(Excerpts from a dataset)
----------------------------------------

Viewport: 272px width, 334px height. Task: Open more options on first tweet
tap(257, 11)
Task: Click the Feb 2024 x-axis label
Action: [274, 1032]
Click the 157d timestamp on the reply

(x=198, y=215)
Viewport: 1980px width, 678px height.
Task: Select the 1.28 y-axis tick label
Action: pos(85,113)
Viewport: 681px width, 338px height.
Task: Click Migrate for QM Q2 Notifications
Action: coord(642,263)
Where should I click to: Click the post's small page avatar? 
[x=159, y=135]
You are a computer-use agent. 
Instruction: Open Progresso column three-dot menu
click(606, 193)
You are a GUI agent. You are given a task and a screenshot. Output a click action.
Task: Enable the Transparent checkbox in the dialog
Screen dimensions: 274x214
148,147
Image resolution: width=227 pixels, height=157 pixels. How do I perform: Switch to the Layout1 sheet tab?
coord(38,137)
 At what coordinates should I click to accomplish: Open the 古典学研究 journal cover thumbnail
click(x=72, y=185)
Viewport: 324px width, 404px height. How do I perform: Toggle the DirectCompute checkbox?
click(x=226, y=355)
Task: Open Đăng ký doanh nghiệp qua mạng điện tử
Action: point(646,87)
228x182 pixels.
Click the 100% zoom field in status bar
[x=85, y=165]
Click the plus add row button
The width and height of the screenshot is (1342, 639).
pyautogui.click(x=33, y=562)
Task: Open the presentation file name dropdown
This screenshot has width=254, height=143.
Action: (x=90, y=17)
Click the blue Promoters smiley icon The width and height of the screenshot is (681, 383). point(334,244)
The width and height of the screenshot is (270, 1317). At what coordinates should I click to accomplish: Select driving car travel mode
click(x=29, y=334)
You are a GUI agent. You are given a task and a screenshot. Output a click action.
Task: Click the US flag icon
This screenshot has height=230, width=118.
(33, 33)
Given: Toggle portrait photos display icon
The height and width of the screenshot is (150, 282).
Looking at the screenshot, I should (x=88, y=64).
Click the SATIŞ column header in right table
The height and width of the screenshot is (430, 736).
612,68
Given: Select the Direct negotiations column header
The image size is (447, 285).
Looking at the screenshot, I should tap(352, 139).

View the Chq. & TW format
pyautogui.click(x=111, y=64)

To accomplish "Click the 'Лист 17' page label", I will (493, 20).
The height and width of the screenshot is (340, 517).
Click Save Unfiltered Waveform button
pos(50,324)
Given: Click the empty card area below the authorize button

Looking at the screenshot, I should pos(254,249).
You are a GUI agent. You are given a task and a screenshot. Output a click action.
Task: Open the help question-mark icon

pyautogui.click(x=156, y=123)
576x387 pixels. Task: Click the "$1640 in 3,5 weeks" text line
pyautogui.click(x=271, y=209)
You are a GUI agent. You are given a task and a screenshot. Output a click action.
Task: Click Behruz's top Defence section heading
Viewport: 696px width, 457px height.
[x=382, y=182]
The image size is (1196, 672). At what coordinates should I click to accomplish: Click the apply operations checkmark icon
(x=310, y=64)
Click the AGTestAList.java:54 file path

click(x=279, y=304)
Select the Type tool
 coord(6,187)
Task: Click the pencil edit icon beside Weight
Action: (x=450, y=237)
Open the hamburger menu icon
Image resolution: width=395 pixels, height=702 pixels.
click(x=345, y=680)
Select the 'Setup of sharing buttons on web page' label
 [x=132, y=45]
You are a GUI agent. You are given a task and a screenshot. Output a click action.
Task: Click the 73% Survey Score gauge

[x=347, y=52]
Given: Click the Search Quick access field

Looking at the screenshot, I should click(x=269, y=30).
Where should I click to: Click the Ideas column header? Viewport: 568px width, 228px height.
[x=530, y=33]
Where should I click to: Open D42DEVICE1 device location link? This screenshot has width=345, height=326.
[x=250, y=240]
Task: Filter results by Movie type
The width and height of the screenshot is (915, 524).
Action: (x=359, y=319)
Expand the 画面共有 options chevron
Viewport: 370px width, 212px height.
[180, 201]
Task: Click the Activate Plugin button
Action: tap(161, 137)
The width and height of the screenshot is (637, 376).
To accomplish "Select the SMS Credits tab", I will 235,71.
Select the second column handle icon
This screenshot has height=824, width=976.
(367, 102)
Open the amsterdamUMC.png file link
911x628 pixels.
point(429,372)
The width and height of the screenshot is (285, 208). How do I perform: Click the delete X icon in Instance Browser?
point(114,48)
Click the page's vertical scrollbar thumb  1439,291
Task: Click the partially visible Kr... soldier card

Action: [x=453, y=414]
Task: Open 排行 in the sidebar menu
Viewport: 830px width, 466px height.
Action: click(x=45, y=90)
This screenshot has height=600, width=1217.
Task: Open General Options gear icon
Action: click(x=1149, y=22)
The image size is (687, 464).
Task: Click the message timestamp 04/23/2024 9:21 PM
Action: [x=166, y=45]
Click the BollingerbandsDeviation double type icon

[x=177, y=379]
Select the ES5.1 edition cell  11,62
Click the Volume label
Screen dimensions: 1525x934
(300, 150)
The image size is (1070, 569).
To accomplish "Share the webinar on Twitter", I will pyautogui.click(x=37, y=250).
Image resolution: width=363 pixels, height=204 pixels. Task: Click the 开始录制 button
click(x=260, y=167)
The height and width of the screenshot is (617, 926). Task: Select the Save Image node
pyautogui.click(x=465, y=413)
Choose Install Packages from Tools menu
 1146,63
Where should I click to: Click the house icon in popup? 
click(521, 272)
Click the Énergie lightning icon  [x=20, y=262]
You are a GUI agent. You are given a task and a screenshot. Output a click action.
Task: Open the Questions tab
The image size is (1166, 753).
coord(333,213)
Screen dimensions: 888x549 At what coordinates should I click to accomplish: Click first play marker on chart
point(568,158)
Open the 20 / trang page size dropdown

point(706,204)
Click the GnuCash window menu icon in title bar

----------------------------------------

### Instructions to follow:
Scan the data above for the string "will". Copy every line in which it appears.

### Task answer:
To accomplish "Click the 'Лист 17' page label", I will (493, 20).
To accomplish "Select the SMS Credits tab", I will 235,71.
To accomplish "Share the webinar on Twitter", I will pyautogui.click(x=37, y=250).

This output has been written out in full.